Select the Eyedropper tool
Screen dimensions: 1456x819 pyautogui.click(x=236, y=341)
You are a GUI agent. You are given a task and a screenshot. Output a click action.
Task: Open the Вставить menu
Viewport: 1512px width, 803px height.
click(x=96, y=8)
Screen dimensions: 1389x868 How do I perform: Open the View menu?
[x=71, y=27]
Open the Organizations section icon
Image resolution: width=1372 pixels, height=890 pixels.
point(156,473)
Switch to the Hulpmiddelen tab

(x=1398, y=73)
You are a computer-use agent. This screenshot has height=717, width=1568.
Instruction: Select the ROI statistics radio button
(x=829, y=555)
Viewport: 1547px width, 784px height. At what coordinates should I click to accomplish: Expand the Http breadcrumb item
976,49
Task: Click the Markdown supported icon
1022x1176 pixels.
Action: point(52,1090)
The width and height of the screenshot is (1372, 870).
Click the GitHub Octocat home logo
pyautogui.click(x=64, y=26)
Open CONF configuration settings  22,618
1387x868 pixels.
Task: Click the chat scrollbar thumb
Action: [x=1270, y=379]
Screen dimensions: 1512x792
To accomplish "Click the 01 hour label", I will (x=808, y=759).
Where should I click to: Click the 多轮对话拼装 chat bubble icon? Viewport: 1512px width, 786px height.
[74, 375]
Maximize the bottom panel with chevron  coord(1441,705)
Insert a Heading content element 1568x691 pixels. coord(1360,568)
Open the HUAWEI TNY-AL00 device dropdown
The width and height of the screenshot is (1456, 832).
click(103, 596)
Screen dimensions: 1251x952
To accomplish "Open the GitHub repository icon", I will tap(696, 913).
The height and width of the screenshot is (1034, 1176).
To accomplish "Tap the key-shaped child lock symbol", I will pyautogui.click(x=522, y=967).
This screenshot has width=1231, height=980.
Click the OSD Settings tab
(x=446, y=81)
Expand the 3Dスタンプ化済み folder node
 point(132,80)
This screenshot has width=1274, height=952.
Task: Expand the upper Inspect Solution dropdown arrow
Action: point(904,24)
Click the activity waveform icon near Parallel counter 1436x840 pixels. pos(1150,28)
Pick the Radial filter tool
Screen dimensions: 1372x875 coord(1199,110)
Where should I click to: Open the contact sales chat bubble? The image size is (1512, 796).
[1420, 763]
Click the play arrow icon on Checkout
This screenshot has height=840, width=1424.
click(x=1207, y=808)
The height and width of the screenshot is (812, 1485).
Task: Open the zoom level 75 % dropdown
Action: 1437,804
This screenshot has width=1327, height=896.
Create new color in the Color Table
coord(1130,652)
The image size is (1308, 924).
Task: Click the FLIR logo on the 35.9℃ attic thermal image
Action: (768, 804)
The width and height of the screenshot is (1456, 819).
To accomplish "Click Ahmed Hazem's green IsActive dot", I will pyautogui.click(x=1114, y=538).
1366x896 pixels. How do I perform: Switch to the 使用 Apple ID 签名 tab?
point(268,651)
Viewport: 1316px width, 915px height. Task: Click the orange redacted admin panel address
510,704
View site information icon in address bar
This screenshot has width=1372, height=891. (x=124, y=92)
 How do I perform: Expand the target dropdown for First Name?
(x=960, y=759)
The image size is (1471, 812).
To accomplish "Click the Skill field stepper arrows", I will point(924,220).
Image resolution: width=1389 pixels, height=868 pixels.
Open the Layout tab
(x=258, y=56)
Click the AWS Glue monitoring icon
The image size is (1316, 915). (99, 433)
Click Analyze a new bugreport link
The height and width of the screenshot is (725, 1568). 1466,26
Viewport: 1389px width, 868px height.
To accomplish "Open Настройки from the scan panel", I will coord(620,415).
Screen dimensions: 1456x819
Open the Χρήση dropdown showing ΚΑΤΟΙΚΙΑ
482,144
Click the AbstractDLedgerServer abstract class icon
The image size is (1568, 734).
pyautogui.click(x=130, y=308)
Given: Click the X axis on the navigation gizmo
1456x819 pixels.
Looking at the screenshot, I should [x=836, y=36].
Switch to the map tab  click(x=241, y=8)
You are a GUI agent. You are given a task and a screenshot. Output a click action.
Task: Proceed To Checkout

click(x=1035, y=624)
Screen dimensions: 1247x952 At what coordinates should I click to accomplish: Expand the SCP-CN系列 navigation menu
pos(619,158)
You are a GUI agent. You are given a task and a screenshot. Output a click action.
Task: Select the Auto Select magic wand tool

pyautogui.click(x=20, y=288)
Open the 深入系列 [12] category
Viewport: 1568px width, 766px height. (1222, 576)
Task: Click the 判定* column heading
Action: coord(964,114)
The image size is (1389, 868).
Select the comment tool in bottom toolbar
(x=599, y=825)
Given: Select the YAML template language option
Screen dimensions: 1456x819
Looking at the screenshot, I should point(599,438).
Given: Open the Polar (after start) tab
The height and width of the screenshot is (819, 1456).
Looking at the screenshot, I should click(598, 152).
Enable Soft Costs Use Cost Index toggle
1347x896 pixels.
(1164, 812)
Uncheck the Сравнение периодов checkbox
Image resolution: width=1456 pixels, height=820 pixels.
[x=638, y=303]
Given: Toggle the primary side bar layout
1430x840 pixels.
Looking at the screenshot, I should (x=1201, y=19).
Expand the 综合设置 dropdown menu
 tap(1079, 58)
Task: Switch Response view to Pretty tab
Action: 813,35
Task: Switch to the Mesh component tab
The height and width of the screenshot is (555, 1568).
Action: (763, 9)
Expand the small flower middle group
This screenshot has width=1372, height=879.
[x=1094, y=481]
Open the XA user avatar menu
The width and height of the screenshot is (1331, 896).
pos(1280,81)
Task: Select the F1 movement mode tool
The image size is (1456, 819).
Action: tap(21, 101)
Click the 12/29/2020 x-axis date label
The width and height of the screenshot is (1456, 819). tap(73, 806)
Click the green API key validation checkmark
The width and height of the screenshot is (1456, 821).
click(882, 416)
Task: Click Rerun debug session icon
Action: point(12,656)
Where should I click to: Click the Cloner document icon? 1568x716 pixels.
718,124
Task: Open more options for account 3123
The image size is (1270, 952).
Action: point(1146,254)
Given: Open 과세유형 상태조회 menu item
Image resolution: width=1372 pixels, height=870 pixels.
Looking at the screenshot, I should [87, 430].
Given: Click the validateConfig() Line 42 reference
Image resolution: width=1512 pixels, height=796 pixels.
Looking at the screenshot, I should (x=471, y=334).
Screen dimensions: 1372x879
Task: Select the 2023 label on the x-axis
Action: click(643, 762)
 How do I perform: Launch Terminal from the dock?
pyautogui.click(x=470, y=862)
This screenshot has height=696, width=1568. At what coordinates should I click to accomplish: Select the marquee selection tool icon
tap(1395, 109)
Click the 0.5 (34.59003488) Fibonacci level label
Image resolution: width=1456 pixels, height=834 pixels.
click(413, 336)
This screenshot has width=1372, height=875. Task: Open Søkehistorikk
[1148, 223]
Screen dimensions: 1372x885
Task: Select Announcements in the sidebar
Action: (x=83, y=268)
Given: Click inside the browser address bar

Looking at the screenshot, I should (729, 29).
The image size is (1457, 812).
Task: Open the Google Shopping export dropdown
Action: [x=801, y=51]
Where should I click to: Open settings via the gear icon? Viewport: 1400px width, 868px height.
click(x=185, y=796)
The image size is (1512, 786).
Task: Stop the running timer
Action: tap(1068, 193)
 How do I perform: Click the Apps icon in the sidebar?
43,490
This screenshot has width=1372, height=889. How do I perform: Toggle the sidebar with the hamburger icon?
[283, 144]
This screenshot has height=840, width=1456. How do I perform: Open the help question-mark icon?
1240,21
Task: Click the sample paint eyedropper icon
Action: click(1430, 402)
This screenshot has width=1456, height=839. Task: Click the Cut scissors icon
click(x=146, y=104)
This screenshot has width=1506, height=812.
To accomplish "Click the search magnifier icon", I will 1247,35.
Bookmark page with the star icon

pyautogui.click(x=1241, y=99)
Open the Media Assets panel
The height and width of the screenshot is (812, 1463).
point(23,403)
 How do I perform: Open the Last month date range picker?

######

◆ **Directions for this task**: Set down, unchanged, only those lines above that fall between the line with "Screen dimensions: 1389x868" and the line with "This screenshot has width=1327, height=896.", the two end lines included.

◆ **Your solution**:
Screen dimensions: 1389x868 How do I perform: Open the View menu?
[x=71, y=27]
Open the Organizations section icon
Image resolution: width=1372 pixels, height=890 pixels.
point(156,473)
Switch to the Hulpmiddelen tab

(x=1398, y=73)
You are a computer-use agent. This screenshot has height=717, width=1568.
Instruction: Select the ROI statistics radio button
(x=829, y=555)
Viewport: 1547px width, 784px height. At what coordinates should I click to accomplish: Expand the Http breadcrumb item
976,49
Task: Click the Markdown supported icon
1022x1176 pixels.
Action: point(52,1090)
The width and height of the screenshot is (1372, 870).
Click the GitHub Octocat home logo
pyautogui.click(x=64, y=26)
Open CONF configuration settings  22,618
1387x868 pixels.
Task: Click the chat scrollbar thumb
Action: [x=1270, y=379]
Screen dimensions: 1512x792
To accomplish "Click the 01 hour label", I will (x=808, y=759).
Where should I click to: Click the 多轮对话拼装 chat bubble icon? Viewport: 1512px width, 786px height.
[74, 375]
Maximize the bottom panel with chevron  coord(1441,705)
Insert a Heading content element 1568x691 pixels. coord(1360,568)
Open the HUAWEI TNY-AL00 device dropdown
The width and height of the screenshot is (1456, 832).
click(103, 596)
Screen dimensions: 1251x952
To accomplish "Open the GitHub repository icon", I will tap(696, 913).
The height and width of the screenshot is (1034, 1176).
To accomplish "Tap the key-shaped child lock symbol", I will pyautogui.click(x=522, y=967).
This screenshot has width=1231, height=980.
Click the OSD Settings tab
(x=446, y=81)
Expand the 3Dスタンプ化済み folder node
 point(132,80)
This screenshot has width=1274, height=952.
Task: Expand the upper Inspect Solution dropdown arrow
Action: point(904,24)
Click the activity waveform icon near Parallel counter 1436x840 pixels. pos(1150,28)
Pick the Radial filter tool
Screen dimensions: 1372x875 coord(1199,110)
Where should I click to: Open the contact sales chat bubble? The image size is (1512, 796).
[1420, 763]
Click the play arrow icon on Checkout
This screenshot has height=840, width=1424.
click(x=1207, y=808)
The height and width of the screenshot is (812, 1485).
Task: Open the zoom level 75 % dropdown
Action: 1437,804
This screenshot has width=1327, height=896.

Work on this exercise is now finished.